> [Requirement]:
In the data below, find every line that has the string "agent", and copy it.

^^^^^^^^

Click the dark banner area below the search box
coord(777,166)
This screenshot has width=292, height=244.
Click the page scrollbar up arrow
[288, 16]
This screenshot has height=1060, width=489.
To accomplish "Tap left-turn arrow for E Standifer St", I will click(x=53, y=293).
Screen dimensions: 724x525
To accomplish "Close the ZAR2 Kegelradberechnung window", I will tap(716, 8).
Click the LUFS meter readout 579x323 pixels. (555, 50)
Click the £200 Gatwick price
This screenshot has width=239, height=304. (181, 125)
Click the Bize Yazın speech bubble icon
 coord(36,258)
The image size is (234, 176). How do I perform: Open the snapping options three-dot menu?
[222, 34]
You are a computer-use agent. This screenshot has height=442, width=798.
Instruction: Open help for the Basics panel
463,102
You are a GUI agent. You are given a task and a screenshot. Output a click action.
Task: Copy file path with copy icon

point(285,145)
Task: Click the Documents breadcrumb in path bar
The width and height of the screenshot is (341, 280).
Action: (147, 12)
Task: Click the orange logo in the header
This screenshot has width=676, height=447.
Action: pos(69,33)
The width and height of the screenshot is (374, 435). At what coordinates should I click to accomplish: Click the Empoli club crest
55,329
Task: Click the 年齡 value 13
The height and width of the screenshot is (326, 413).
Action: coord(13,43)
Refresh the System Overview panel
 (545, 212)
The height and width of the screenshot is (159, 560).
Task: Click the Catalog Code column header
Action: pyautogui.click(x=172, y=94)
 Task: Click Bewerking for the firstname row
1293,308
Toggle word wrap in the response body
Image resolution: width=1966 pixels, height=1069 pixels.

^^^^^^^^

> [Expected answer]:
You are a computer-use agent. This screenshot has height=442, width=798.
You are a GUI agent. You are given a task and a screenshot. Output a click action.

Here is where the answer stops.